Input data:
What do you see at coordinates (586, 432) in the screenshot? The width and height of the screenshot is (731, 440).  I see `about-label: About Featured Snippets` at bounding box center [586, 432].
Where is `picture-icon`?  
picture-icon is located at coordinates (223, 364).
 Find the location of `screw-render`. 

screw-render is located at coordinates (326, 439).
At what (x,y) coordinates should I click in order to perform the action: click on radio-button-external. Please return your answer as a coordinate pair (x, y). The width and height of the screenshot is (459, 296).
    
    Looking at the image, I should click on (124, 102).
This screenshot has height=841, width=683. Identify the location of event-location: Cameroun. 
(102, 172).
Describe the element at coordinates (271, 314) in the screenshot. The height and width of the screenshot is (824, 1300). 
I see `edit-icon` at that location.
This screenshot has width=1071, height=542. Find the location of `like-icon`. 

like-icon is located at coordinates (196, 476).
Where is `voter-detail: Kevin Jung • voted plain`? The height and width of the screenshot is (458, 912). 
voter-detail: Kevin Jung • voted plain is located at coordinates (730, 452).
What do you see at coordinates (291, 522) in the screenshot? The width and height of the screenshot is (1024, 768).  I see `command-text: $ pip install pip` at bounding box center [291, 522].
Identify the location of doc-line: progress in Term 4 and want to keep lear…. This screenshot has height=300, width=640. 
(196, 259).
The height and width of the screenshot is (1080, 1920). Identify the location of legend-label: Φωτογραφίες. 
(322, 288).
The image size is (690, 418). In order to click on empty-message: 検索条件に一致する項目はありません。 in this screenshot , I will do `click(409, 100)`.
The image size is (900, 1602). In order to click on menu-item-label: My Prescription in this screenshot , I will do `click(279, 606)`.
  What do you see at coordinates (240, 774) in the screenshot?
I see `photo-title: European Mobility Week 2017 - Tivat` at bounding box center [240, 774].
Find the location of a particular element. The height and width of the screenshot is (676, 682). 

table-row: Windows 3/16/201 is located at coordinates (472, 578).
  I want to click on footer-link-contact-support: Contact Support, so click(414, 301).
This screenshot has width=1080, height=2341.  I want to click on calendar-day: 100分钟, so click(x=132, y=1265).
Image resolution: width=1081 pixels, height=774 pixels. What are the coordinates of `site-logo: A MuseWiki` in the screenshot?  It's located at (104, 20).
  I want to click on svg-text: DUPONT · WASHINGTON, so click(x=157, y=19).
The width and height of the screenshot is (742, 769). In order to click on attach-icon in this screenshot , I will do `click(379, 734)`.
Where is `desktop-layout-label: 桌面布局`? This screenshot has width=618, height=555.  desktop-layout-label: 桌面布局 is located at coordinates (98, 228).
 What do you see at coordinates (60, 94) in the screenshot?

Problem description: Pull out every line above that contains the string "Kevin", treating uppercase and lowercase as distinct.

Task result:
Where is `voter-detail: Kevin Jung • voted plain`? The height and width of the screenshot is (458, 912). 
voter-detail: Kevin Jung • voted plain is located at coordinates (730, 452).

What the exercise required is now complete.